Source records:
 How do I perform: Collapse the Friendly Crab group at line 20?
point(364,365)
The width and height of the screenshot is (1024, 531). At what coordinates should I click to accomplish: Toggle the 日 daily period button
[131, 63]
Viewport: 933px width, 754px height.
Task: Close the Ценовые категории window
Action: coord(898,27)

What is expected:
Restate every record verbatim.

Solved exercise:
 How do I perform: Collapse the Friendly Crab group at line 20?
point(364,365)
The width and height of the screenshot is (1024, 531). At what coordinates should I click to accomplish: Toggle the 日 daily period button
[131, 63]
Viewport: 933px width, 754px height.
Task: Close the Ценовые категории window
Action: coord(898,27)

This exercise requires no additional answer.